Verdeling vermogen maatschap

Indien ex-compagnons in een maatschap niet tot overeenstemming kunnen komen over een verdeling van het vermogen van de maatschap, heeft dat tot gevolg dat op grond van artikel 3:185 BW de wijze van verdeling of de verdeling zelf zal worden vastgesteld, rekening houdende naar billijkheid met de belangen van partijen en het algemeen belang.

Een afweging van de belangen van partijen en het algemeen belang (de belangen bij continuïteit van de onderneming) kan tot gevolg hebben dat (delen van) het vermogen van de maatschap wordt toegedeeld aan een van partijen tegen vergoeding van de overwaarde aan de andere partij (vergoeding wegens overbedeling).

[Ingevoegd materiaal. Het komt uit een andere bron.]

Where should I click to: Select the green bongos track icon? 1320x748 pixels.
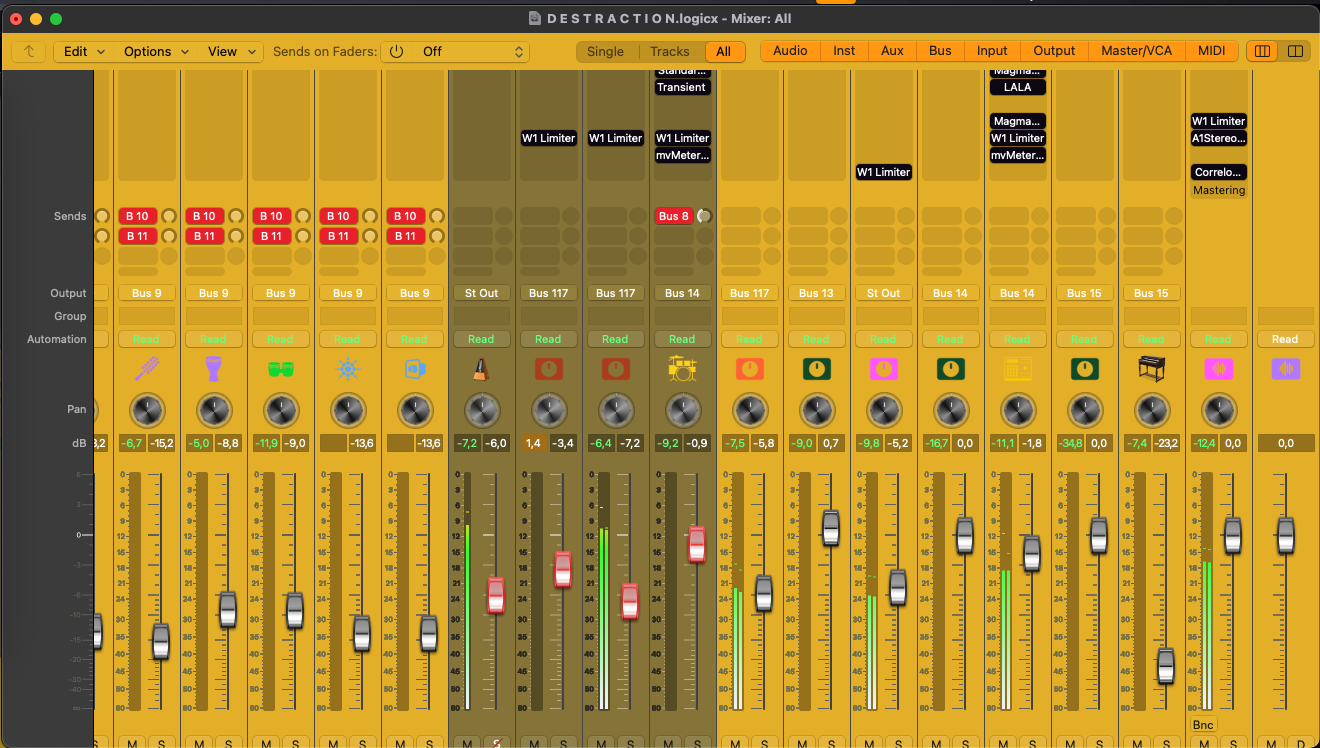tap(280, 370)
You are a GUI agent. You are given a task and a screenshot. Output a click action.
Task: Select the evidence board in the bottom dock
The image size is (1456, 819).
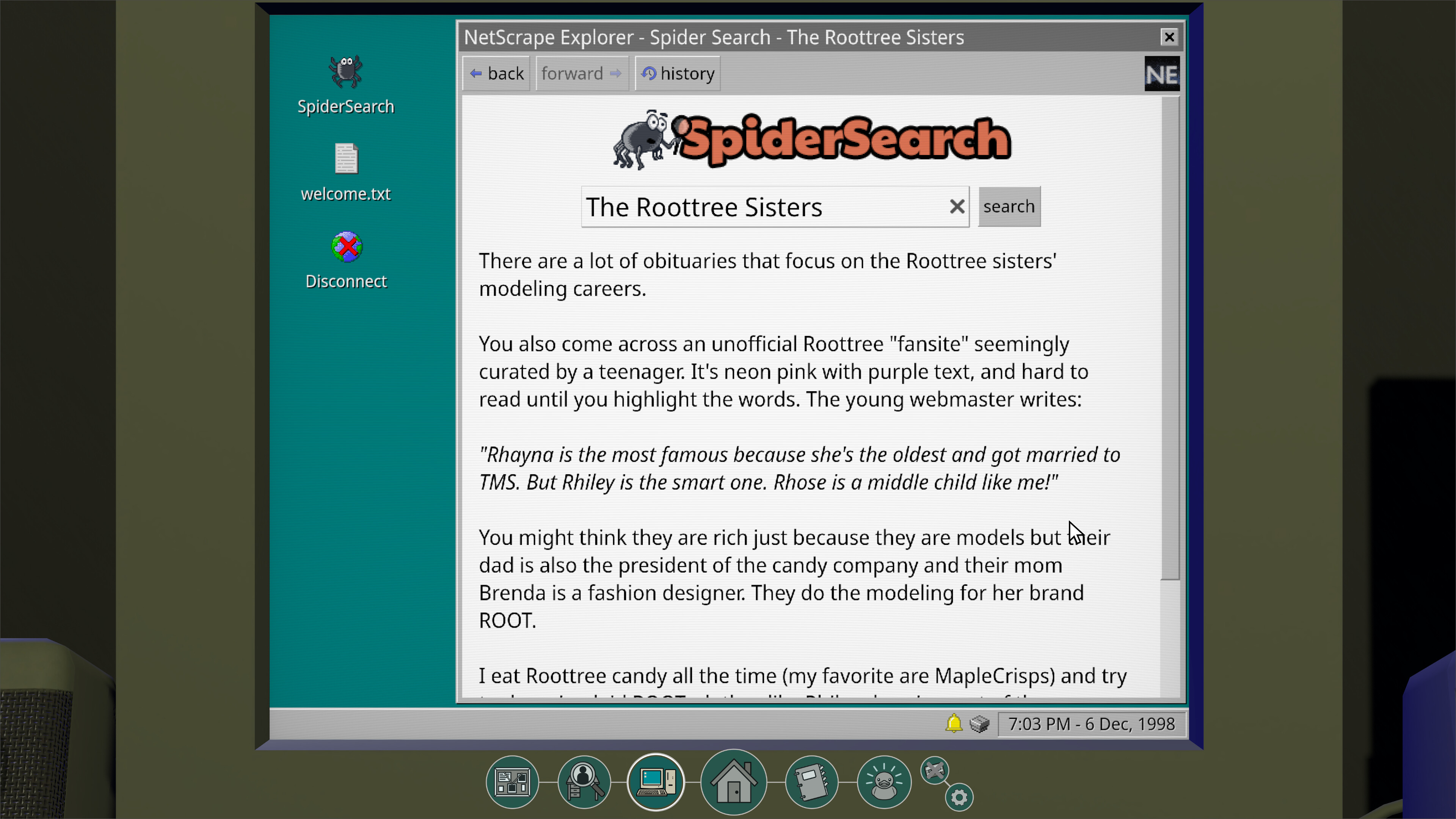(511, 782)
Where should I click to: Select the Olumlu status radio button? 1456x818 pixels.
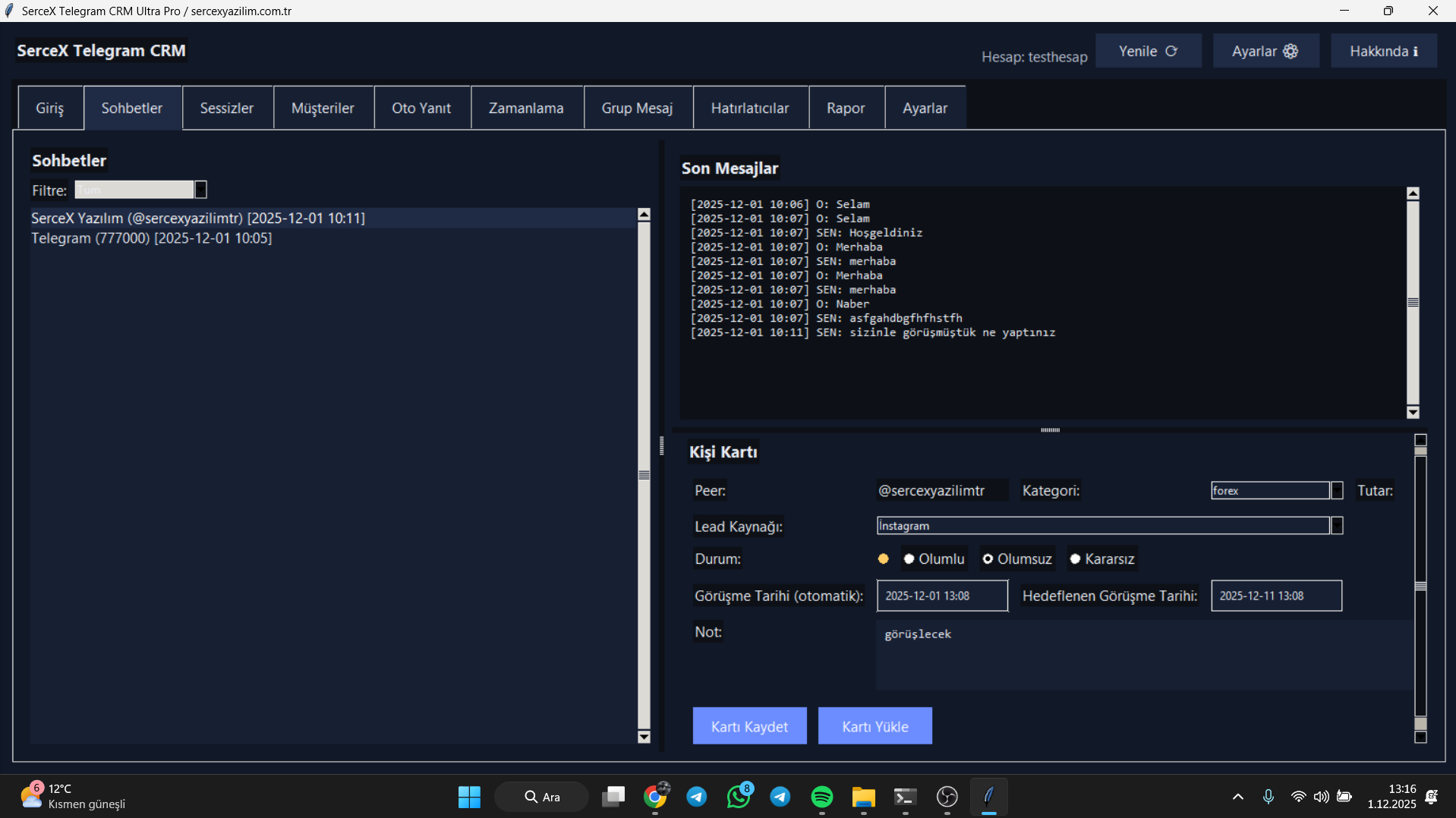(x=909, y=559)
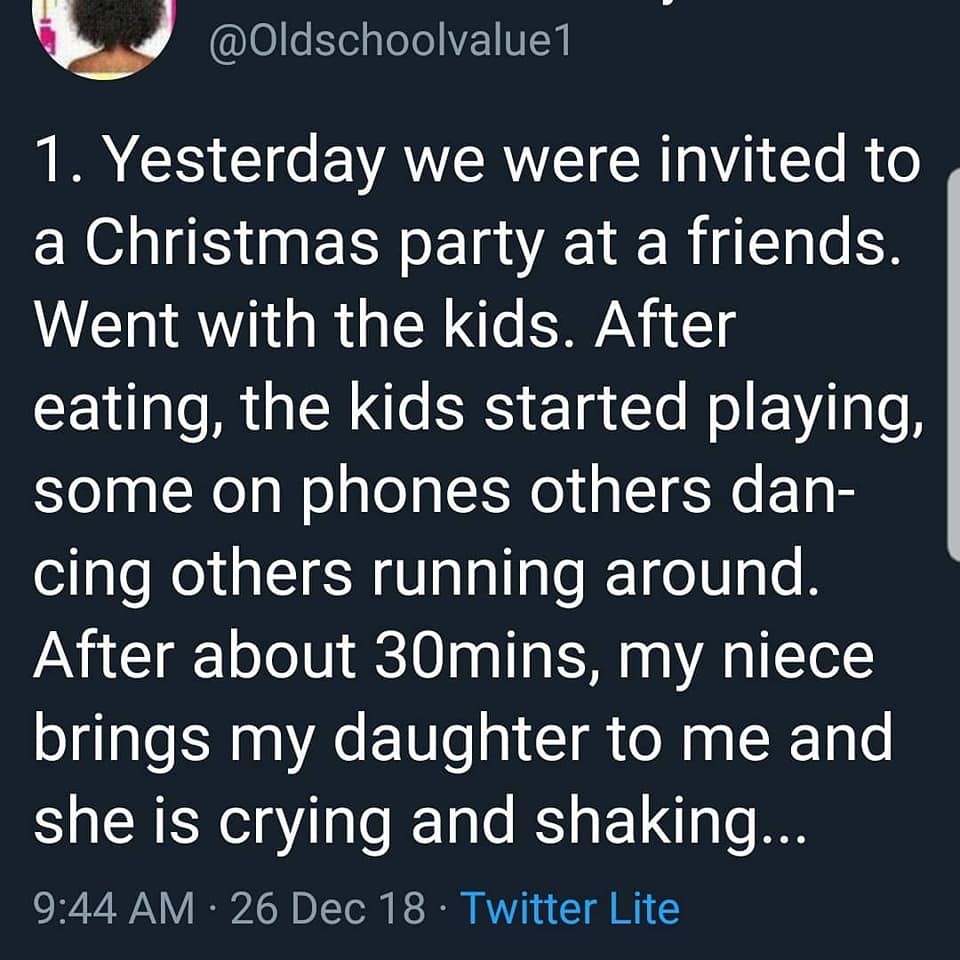
Task: Click the word Christmas in the tweet
Action: [x=231, y=243]
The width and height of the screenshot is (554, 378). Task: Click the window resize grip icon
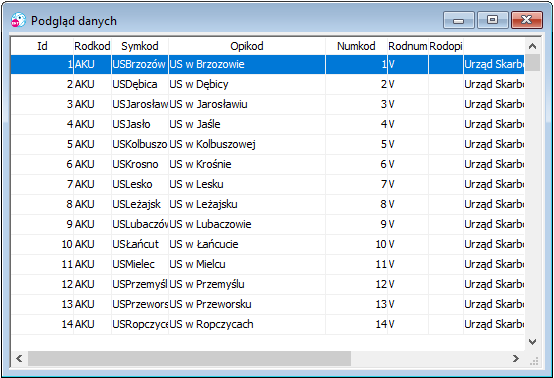tap(534, 361)
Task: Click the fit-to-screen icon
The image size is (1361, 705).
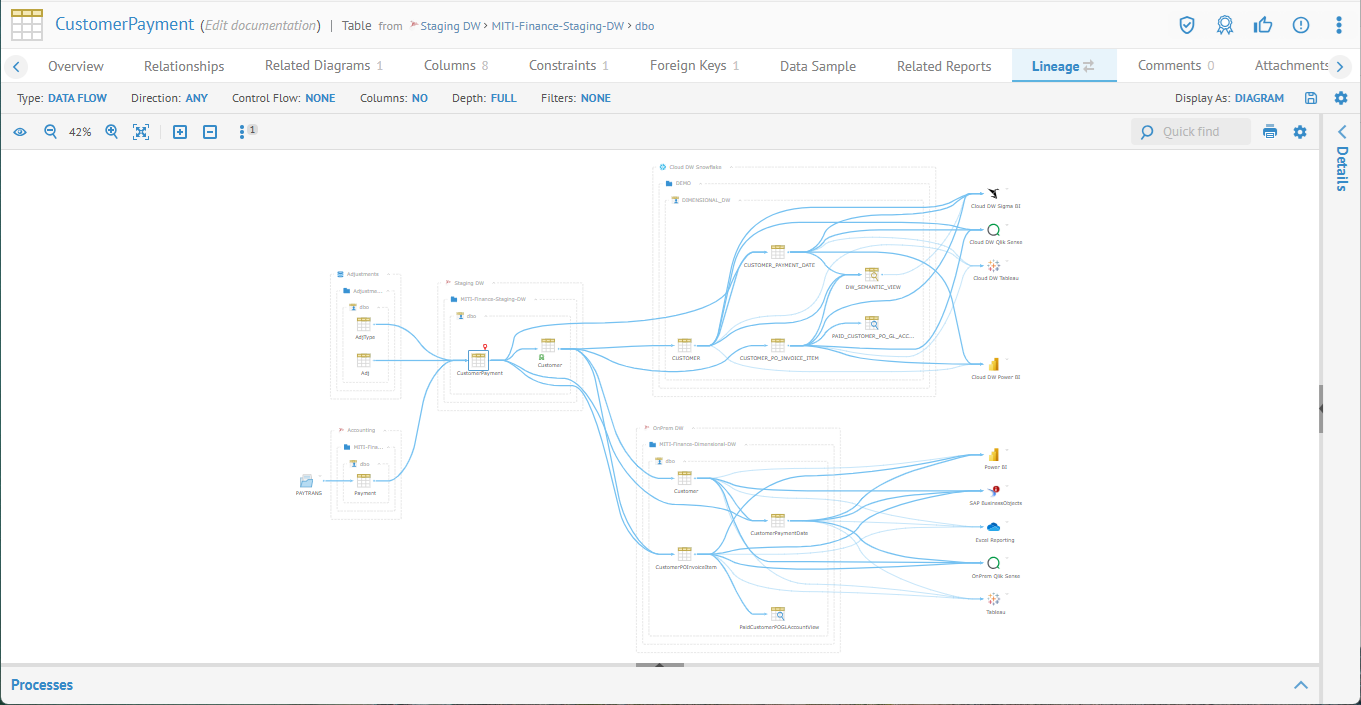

Indien het volledige vermogen van de maatschap (de hele onderneming) wordt toegedeeld aan een van de partijen, dient deze, naar maatstaven van de redelijkheid en billijkheid die gelden tussen de deelgenoten van een gemeenschap, aan de andere partij voorts te vergoeden het nadeel dat die andere partij leidt doordat hij zijn praktijk niet langer kan uitoefenen. De waarde van de activiteiten van de maatschap bestaat immers niet uitsluitend uit de ten tijde van de verdeling aanwezige activa, maar ook uit de mogelijkheden voor partijen om daaruit inkomsten te verwerven. Door de volledige toedeling van de activiteiten van de maatschap aan een der partijen geniet deze, met uitsluiting van de andere partij, het voordeel van de voortzetting van de activiteiten van de maatschap. De mate waarin die voortzettende partij in verband hiermee is overbedeeld, moet worden vastgesteld met inachtneming van alle omstandigheden van het geval.

Zo nodig kan – op grond van artikel 3:185 BW – worden bepaald dat degene die overbedeeld wordt, de overwaarde (de vergoeding wegens overbedeling) geheel of gedeeltelijk in termijnen mag voldoen, eventueel onder de voorwaarde dat zekerheid tot een bepaald bedrag wordt gesteld.(bron.www.rechtspraak.nl)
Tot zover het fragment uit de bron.